The term settlement is also used to describe a specific human habitat that may include all sizes of human settlements, from hamlets to cities. More specifically, a settlement is the most rudimentary form of human habitation in a formerly uninhabited area. The term also refers to archaeological sites of human habitation. Settlement patterns and landscape approaches, which record material traces of human habitation, have become central for contemporary archaeology because they help explain long-term cultural and behavioral change. Thus archaeologists believe that the first European settlement in North America occurred around 1000 CE, when Viking explorers made their way to Vinland, which is probably modern Newfoundland.

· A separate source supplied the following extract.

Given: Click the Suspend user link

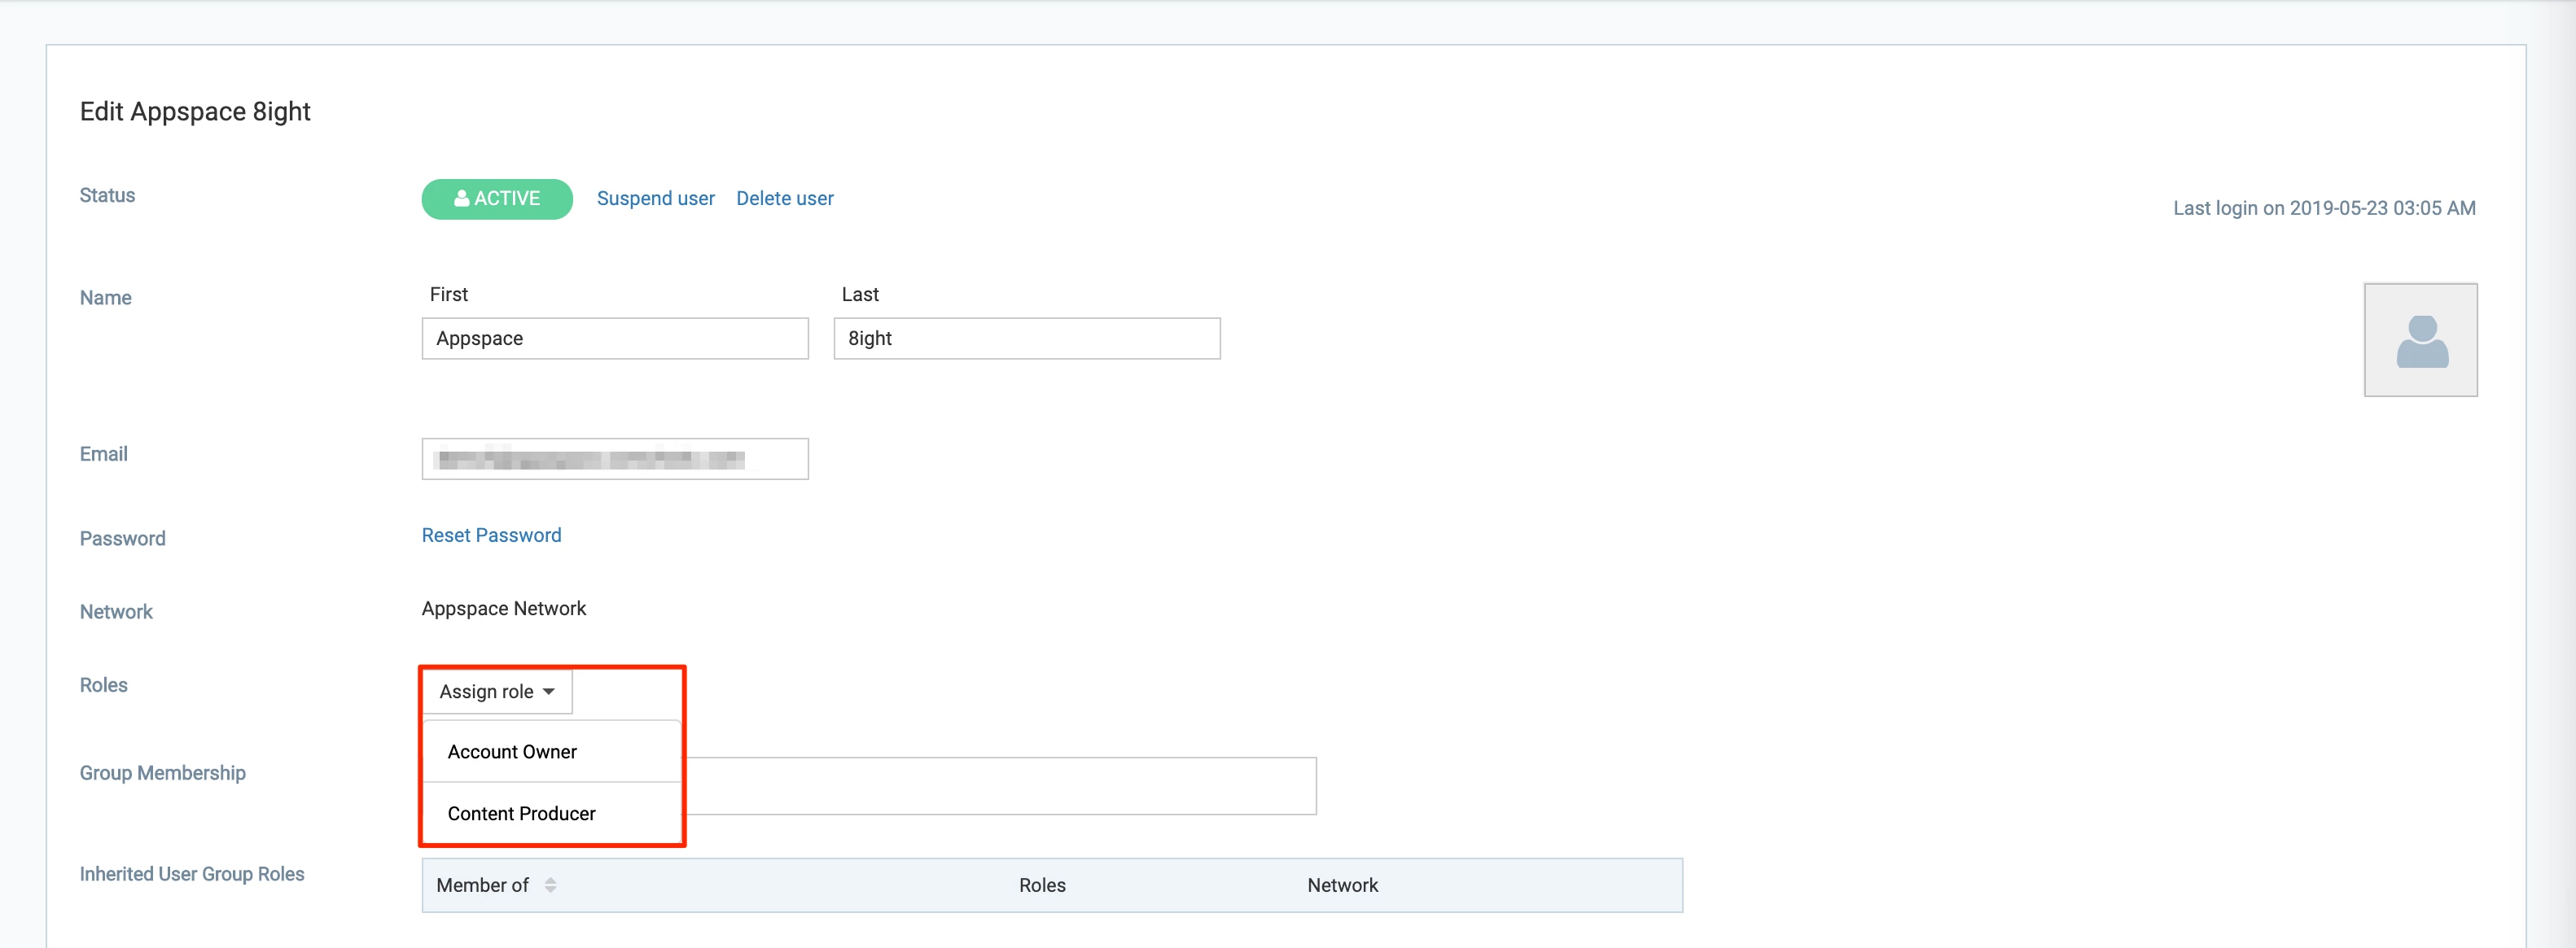Looking at the screenshot, I should pos(655,198).
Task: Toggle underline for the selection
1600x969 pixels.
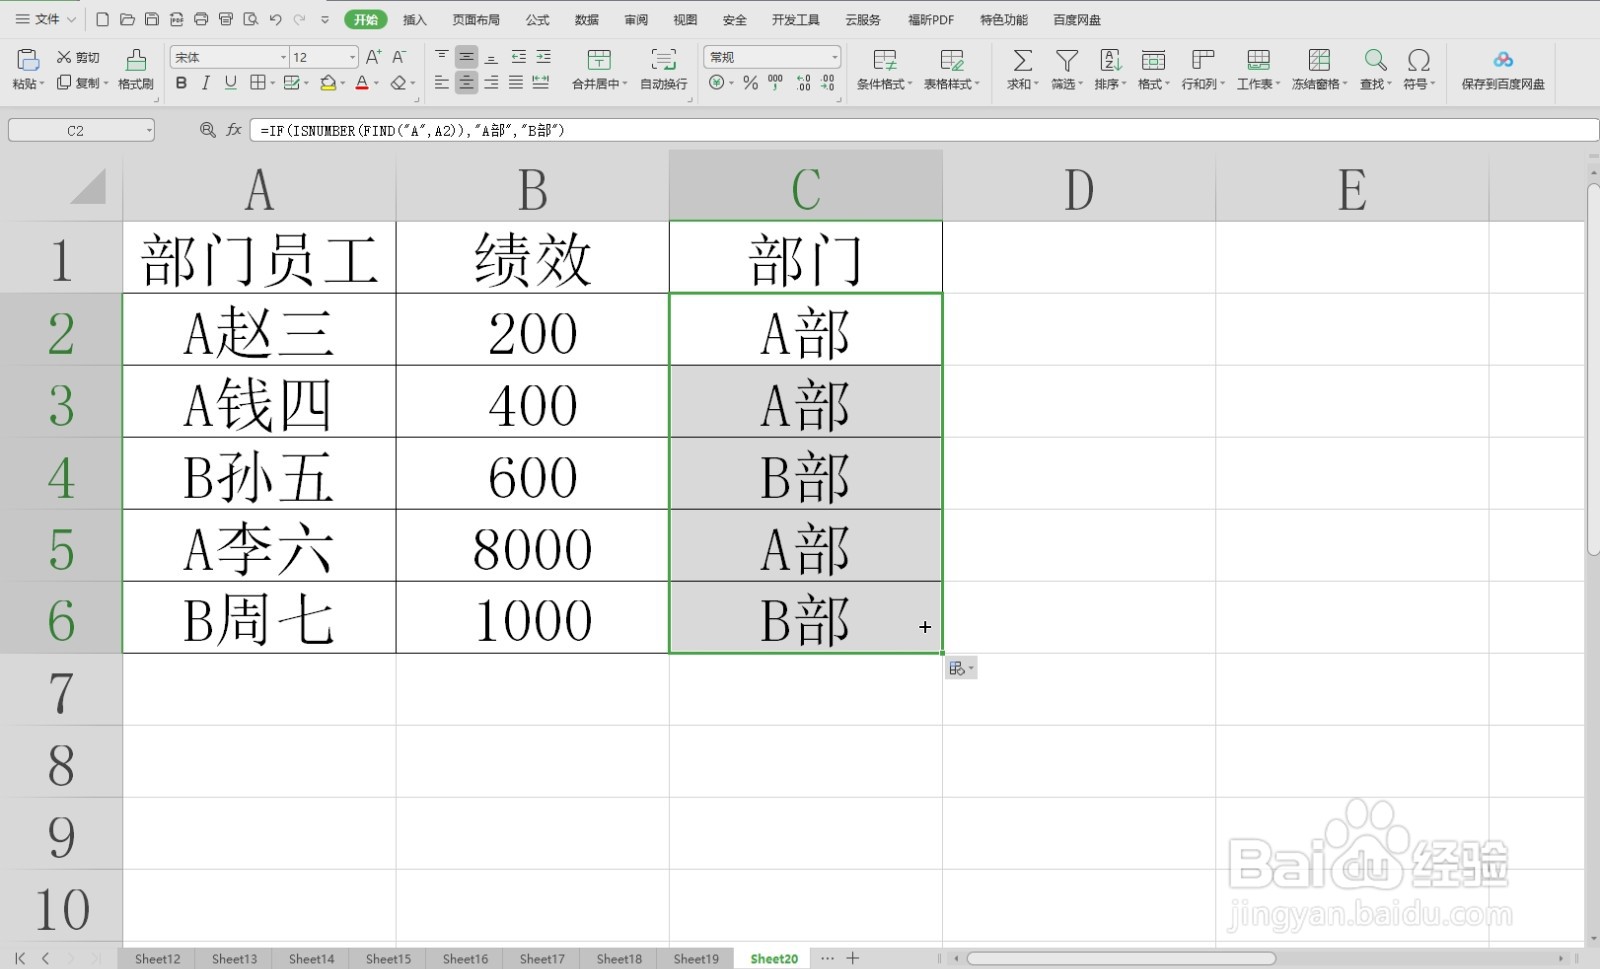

For reasons unknown, European contact with the North American continent was interrupted until the sixteenth century, when the Spaniards reached Florida. In 1565 the Spaniards established the first permanent European settlement at Saint Augustine, a base for missionaries and (slave) traders. A few decades later rival European powers founded settlements along the east coast of the continent. Around 1600 the French assumed control over the Saint Lawrence Valley, founded the settlements of Quebec (1608) and Montreal (1642), and during the century succeeded in bringing a few hundred settlers to Louisiana. While the Dutch controlled the Hudson River valley for much of the seventeenth century, the major settlements of the English Crown were established in Jamestown (1607) and Plymouth (1620). At the same time the Spanish also started to settle in the Southwest of the continent; however, it took them over 150 years to establish outposts on the coast of the Pacific.

In the Southwest and West the Spanish eventually yielded to American settlers who claimed the territory during the nineteenth century, a claim that not only involved land but also expressed a belief in individual liberty and economic opportunity. The settlement of the West was hastened by the Homestead Act of 1862, which granted 160 acres to any family that lived on the land for five years. In the American West a small village or collection of houses was called a settlement.

In the antebellum South, the term settlement sometimes referred to the living quarters of the slaves on a plantation. In urban areas of the United States, the word settlement acquired a different meaning. The term social settlement originated in Londons East End, where Samuel Barnett and a group of Oxford students founded Toynbee Hall in 1884 by settling in a working-class area, not only to help their neighbors but to learn firsthand about the mounting problems of urbanization. Only two years later the first settlement house was founded in the United States, and the settlement movement grew rapidly, with Hull-House in Chicago, College Settlement in New York, and South End House in Boston becoming the most famous social settlements. Because settlements mainly worked for and among ethnically diverse urban populations, they became central to the reform efforts of the Progressive Era. The settlement idea also spread to western Europe, South Asia, and Japan; and the International Federation of Settlements and Neighborhood Centres was founded in 1926 as a worldwide association of national, regional, and local organizations working to strengthen communities in society.

SEE ALSO Agricultural Industry; Cities; Colonialism; Finance; Law; Peasantry; Plantation; Settlement, Negotiated; Settlement, Tobacco; Settlements; Slavery

BIBLIOGRAPHY

Billman, Brian R., and Gary M. Feinman, eds. 1999. Settlement Pattern Studies in the Americas: Fifty Years since Virú. Washington, DC: Smithsonian Institution Press.

Carson, Mina. 1990. Settlement Folk: Social Thought and the American Settlement Movement, 1885-1930. Chicago: University of Chicago Press.

Middleton, Richard. 2002. Colonial America: A History 1565-1776. Oxford: Blackwell.

Milner, Clyde A., Carol A. OConnor, and Martha A. Sandweiss, eds. 1994. The Oxford History of the American West. New York: Oxford University Press.

Wahlgren, Erik. 1986. The Vikings and America. New York: Thames and Hudson.

Weber, David J. 1992. The Spanish Frontier in North America. New Haven, CT: Yale University Press.